• ASSIGNED TASK 1:
In the article on Maddie Keast, how often are athletes expected to lift during the season?
• ASSIGNED TASK 2:
List every limit that Keast, in the article on Maddie Keast, says you push yourself past when you exercise.
• ASSIGNED TASK 3:
Reproduce the article on Maddie Keast word for word, from "Maddie Keast twists" to "put into it.".

• SOURCE EXTRACT:
▬▬▬▬▬▬▬▬▬▬

Maddie Keast twists the weight stoppers onto the bar, reaching down to grip the metal. Her hands adjust on the bar. She gets lower, adjusts her hands, looks up and adjusts her hands one last time. She takes a deep breath and rips the bar up onto herself. Completing the lift, she drops the bar. A thunderous boom echoes through the tight, dusty space, followed by the clank of colliding five-kilogram plates. A cloud of white chalk explodes from the ground. Her face reads focus, effort, and a touch of pain. Her body reads nothing but the work she has put into it.
“Fitness gives you a sense of self-empowerment and confidence. When you push yourself past your limits, your comfort zones, your threshold, you tap into something only you yourself can experience,” Keast said.
A healthy lifestyle is something everyone should strive for. Making good choices when eating and exercising regularly is routine advice in most doctor visits. But, what if you were told you are living too healthy?
As a member of the University of Montana Lady Griz basketball team, Keast exercises vigorously on a daily basis. During the season, athletes are expected to practice two hours a day, five times a week, lift for an hour three times a week, and attend required team functions, including team meetings and film.

▬▬▬▬▬▬▬▬▬▬

• MATERIAL SHOWN:
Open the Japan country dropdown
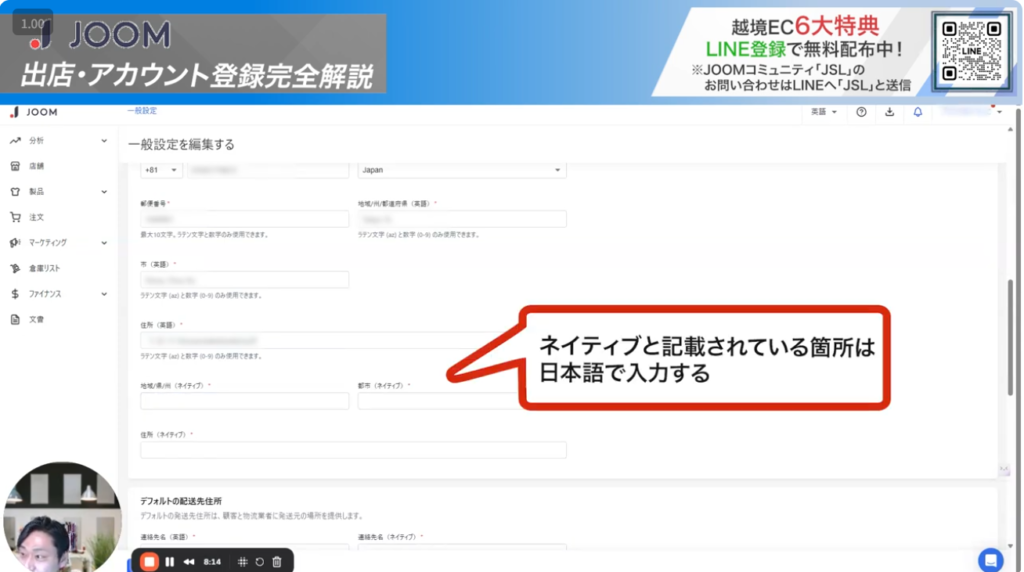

▬▬▬▬▬▬▬▬▬▬

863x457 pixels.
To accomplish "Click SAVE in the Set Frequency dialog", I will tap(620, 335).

▬▬▬▬▬▬▬▬▬▬

• ANSWER AREA 1:
For an hour, three times a week.

• ANSWER AREA 2:
- Your limits
- Your comfort zones
- Your threshold

• ANSWER AREA 3:
Maddie Keast twists the weight stoppers onto the bar, reaching down to grip the metal. Her hands adjust on the bar. She gets lower, adjusts her hands, looks up and adjusts her hands one last time. She takes a deep breath and rips the bar up onto herself. Completing the lift, she drops the bar. A thunderous boom echoes through the tight, dusty space, followed by the clank of colliding five-kilogram plates. A cloud of white chalk explodes from the ground. Her face reads focus, effort, and a touch of pain. Her body reads nothing but the work she has put into it.